Contented Ever After

The (very famous) opening line of Anna Karenina is “All happy families are alike: each unhappy family is unhappy in its own way.”  This is one of those literary moments that became famous because it is a universal pearl of wisdom that Tolstoy shrewdly pointed out.  Most people focus on the ‘unhappy families,’ and all the problems and drama therein–after all, isn’t that the very basis of story even in life?  But I find myself in the first part of the sentence at the moment, settling in to contentment.

I think that’s the exact sentiment–settling in, and contentment.

There is nothing wrong with either of these things, really.  In fact, I’ve wanted both for a long time, and have tried to fabricate contentment all the years when I was alone and something was missing.  In our long stretches apart, the husband spoke very fondly of a time when we could be together and do nothing together.

So here I am, in happily ever after.  All the hullabaloo is over, and I have exactly what I’ve always dreamed of.  And I’m *not* ungrateful.  I’m very content.

Just…happily ever after feels a bit anticlimactic.

I’m not used to a quiet romantic life.  Up until now, my love story has had a sort of novelesque feel–finding someone so serendipitously, knowing we were right for each other so quickly and then making a relationship work across an ocean through sheer perseverance and the wonders of Skype.  The way he proposed so quickly, and as such a romantic surprise, planning a wedding and worrying how we would ever be together with draconic immigration rules getting in the way.

Because our time together was so limited, every second felt precious, and we felt the need to fill it with excitement and activity.  We were always going out somewhere, doing something, and when I arrived at last to live, the fairy tale continued, for we were gearing up then for a wedding.  I thought life had its quiet moments then, but I was wrong.  This is quiet.

After everything, I think that’s what I’m struggling to get used to.  The biggest day of my life, that I hoped and planned for since I was a little girl, is over, never to come again.  That’s an odd feeling.  I don’t think I would want to stage another wedding, not with all the stress of coordination involved, but it’s weird to know that I can’t dimly look forward to being a bride.

And life is so quiet.  Due to visa stuff I can’t work at the moment.  Tomorrow all my fellow teachers will be heading back to school, preparing course contracts, writing out lesson plan calendars, fighting for space at the copier.  In July I thought I’d never miss it, but now I find that I do.  That’s the trick of teaching.  You get to feeling like your life has some real drive and purpose.  But here I am, looking for ways to fill my days.  At the beginning of July, when it was all still like a fairy tale I thought I could happily be a housewife.  That’s because it was still novel, and still this illusion of peace in the midst of turmoil.  Now it’s all to easy to spend the day melting into the sofa cushions and watching bad reality tv while playing iPad games.
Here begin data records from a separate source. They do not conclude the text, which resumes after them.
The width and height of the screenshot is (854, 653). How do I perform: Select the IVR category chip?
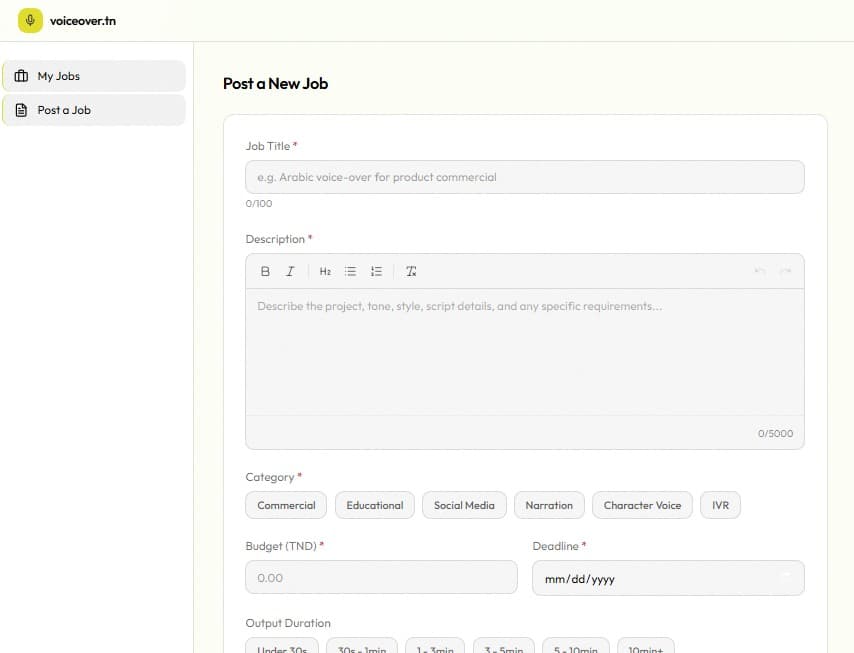[x=720, y=505]
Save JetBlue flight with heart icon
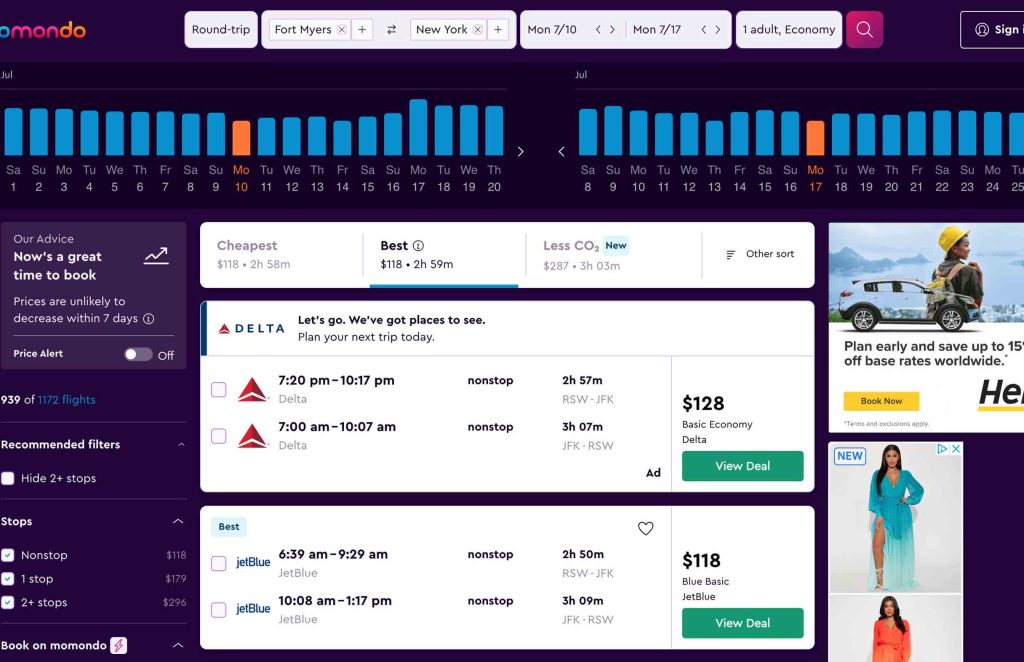 pos(645,529)
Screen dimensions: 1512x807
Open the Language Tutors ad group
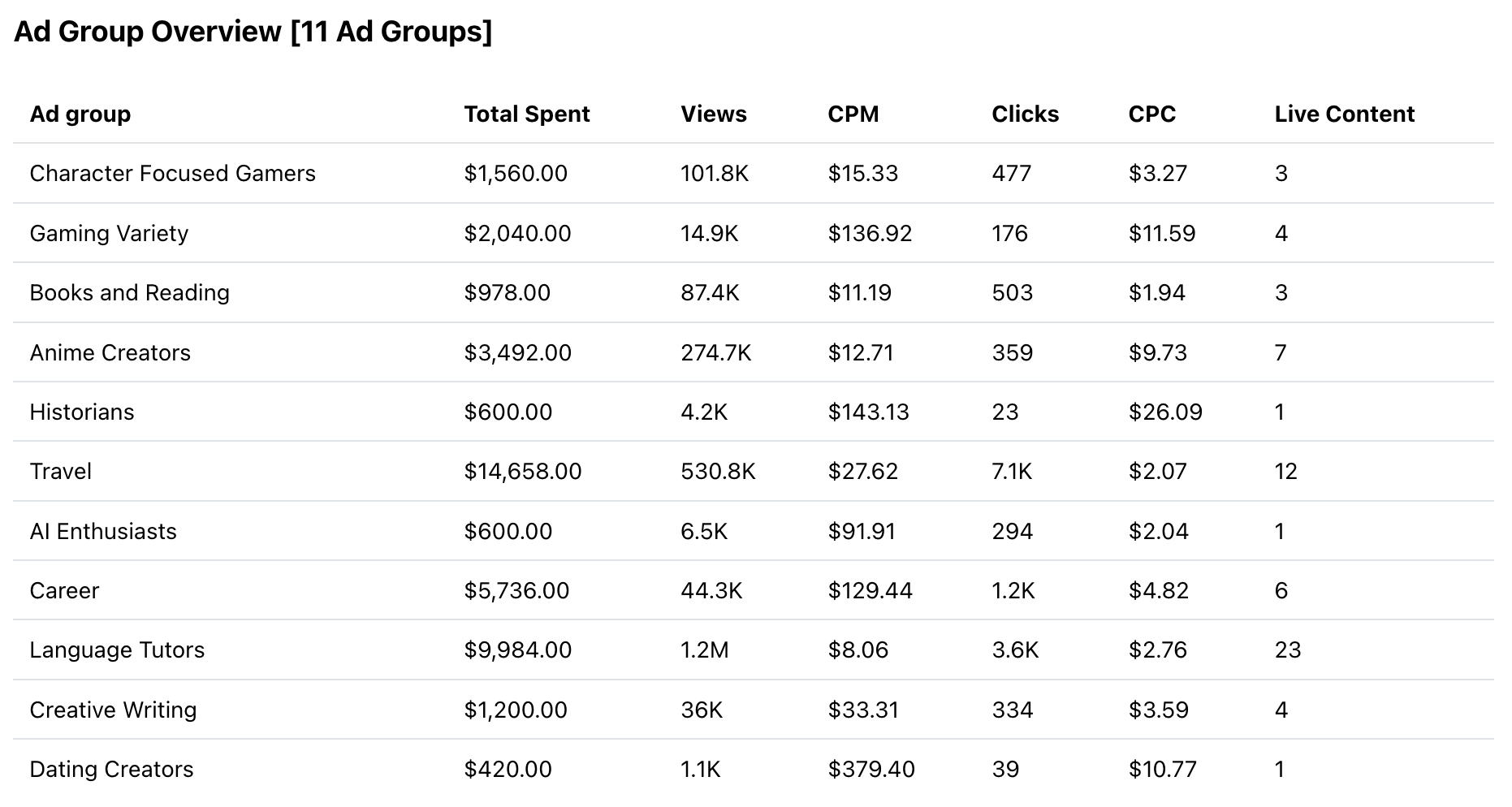[117, 650]
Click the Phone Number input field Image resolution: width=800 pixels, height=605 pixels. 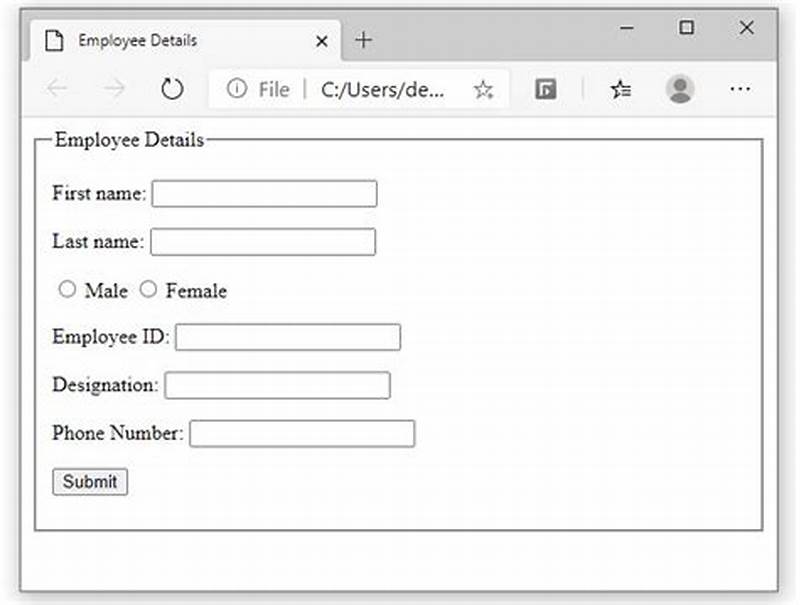[x=302, y=433]
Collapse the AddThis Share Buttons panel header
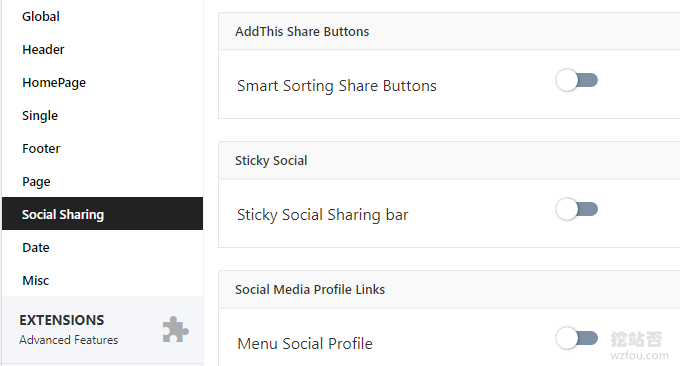 [449, 31]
I’m *not* complaining.  I am happy to have my story, and I’m happy to be a wife, and to know in a few hours my husband will come home, and we’ll have dinner and live the ordinary life we’ve been craving.  I don’t even dislike the quiet, I’m just…struggling to adjust.  Everything went quiet so quickly.  It’s like when I would visit my grandparents in the Pocono Mountains in the summer.  In New York, even in Queens, there is always street noise.  Even if we didn’t live on a main drag, there was always one nearby, and the rush of traffic, punctuated by sirens and sometimes people wandering about, doing who knows what at 2am in the hours between Monday and Tuesday.  It was its own lullaby to me, and I grew used to the sounds, found the constant company comforting.  Then we would go to the Poconos, where there were no streetlights and the darkness closed around the car as we wended our way up barely paved roads with no sidewalks.  When I would lie in bed at night, all I could hear was crickets.  They were so loud, and so natural, that I missed the rush of the city.  Eventually I got used to the crickets, and they lulled me to a better sleep than I got in Queens, but there was still that period of adjustment, of learning how to cope with quiet after noise and bustle.

What I find weird is how the husband and I are settling in to our old routines even while everything is new.  I’ll happily sit chatting to my best friend while he plays Xbox.  There’s not anything wrong with this, but there’s still a part of me that wonders–shouldn’t we be glued to each other’s sides just that little bit more?  Is all the romance leaving our relationship already?  Probably not–we’re still quite sappy with each other, but it’s just another example of how quickly things are slowing down and how normal married life is.  When I was single, marriage seemed like this fantasy land, a nirvana where one has achieved perfect bliss.  That of course is hardly the case–it’s just life, with someone beside you.  And I’m struggling to get used to the normalcy of that.